Maybe it has something to do with the fact that conscious experience takes place within the realm of language. The tiny fraction of our mind that is conscious awareness is somehow placed outside the physical world. The real problem is the hard kernel of reality. Language is wrapped around it like a thin coat of paint, but it never really enters it. This introduces a primordial split in our minds. One part is firmly founded in the physical reality but is somehow unaware of this and unaware of any subjective point of view. The other part is always fully aware that it is I, and no one else who experience, and that my experience is separated from everyone and everything else. The struggle to (re)unite these two parts is what makes up the foundation for all human desire.

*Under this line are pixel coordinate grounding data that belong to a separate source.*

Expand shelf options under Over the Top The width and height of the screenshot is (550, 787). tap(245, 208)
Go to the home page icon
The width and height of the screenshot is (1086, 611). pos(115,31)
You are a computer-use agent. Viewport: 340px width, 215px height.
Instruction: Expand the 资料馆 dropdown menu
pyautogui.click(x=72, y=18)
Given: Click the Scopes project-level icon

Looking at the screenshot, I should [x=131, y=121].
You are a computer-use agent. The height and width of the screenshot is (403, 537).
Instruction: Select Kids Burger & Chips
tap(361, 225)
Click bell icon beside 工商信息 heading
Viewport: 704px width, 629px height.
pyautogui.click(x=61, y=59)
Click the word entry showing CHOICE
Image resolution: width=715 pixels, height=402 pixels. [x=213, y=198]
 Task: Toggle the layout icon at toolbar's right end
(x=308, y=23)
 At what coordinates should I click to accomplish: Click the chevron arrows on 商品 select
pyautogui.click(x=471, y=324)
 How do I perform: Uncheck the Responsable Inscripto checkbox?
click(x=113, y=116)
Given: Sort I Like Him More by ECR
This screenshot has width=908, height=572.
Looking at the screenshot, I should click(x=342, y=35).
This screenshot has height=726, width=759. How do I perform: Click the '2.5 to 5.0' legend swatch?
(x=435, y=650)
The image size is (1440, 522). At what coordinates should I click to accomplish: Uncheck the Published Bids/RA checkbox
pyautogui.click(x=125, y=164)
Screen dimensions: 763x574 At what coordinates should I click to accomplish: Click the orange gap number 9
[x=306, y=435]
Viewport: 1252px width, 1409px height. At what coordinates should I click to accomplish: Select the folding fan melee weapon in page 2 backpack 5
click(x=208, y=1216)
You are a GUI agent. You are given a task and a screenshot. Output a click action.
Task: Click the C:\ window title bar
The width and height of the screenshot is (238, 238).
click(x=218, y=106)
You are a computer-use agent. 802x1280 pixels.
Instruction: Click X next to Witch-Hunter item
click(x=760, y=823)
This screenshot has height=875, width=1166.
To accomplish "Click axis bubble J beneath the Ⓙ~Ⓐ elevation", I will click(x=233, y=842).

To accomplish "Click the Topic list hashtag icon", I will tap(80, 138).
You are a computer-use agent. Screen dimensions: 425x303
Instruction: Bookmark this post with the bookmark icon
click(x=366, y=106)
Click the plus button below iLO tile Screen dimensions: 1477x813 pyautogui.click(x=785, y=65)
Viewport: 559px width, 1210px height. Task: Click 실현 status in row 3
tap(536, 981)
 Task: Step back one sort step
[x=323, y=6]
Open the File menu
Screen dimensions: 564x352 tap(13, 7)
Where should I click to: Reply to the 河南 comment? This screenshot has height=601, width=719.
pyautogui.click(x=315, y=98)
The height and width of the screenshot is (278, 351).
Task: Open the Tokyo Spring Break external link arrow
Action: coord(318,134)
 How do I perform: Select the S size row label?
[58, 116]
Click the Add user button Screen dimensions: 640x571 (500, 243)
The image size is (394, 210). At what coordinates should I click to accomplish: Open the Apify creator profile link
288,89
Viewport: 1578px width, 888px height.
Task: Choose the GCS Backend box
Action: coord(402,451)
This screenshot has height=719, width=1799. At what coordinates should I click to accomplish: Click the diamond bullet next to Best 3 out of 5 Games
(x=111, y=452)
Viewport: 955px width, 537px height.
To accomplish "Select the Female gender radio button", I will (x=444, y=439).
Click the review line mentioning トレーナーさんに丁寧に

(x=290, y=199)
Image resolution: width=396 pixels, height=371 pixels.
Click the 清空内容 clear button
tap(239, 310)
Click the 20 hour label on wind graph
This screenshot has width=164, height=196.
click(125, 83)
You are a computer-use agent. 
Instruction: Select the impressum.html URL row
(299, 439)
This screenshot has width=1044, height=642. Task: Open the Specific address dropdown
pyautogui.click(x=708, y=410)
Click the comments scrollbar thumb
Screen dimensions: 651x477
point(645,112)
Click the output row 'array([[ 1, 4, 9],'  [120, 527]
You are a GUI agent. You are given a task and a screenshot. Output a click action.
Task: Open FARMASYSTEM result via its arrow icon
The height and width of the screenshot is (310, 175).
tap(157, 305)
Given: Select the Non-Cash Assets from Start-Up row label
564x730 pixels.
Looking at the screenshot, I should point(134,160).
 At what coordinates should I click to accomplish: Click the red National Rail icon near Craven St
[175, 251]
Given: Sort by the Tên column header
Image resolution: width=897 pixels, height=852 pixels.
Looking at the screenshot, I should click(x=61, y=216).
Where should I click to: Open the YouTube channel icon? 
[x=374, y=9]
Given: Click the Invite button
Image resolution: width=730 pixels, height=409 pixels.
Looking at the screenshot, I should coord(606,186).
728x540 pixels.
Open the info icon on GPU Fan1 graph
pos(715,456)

To the mind, a word is always also an image. Language connects to categories and clusters of information that projects an internal image when triggered. In that sense, understanding words function no different than normal perception. When we see, images are constructed inside the mind. We never perceive reality objectively or in itself. Perception is an interpretation and thus consist of language, in the same manner as understanding words.
However, as vision usually stems from physical reality, so does also words, written or spoken. Nothing ever communicates without being inscribed into a matter of some sort. The stuff surrounding us is also what connects us; without it, we would be completely sealed off. How, or in what way, words inserts into reality affects how we perceive them. Thus reality itself seeps into language. There exists no clear or unmediated communication. Matter adds to the message. Because which matter we choose to communicate through reflects on who we are, it can also help to reveal unconscious or hidden meanings.
The first written words were inscribed in stone or clay. One of the purposes was to save them for the future, to protect them from the volatility of time. To speak, or to write, is always to some extent, an act of power. The receiver must initially submit his or her attention to the message. No matter how insignificant, its meaning will always change the receiver forever. The receiver usually processes the reception, but he or she will never be the same as before. It is no coincident that many of the first examples of texts are curses, prayers or laws — different ways of trying to influence reality.
Tablet series is part of Template, a compilation of works made by using pieces of wooden plates as templates. They function as a mould or matrix for the finished work.
Reminiscent of Richard Serra's Verb List I try to use simple and clearly defined actions to shape the filler in my works. This method ensures there is always non-cognitive aspects of the production process.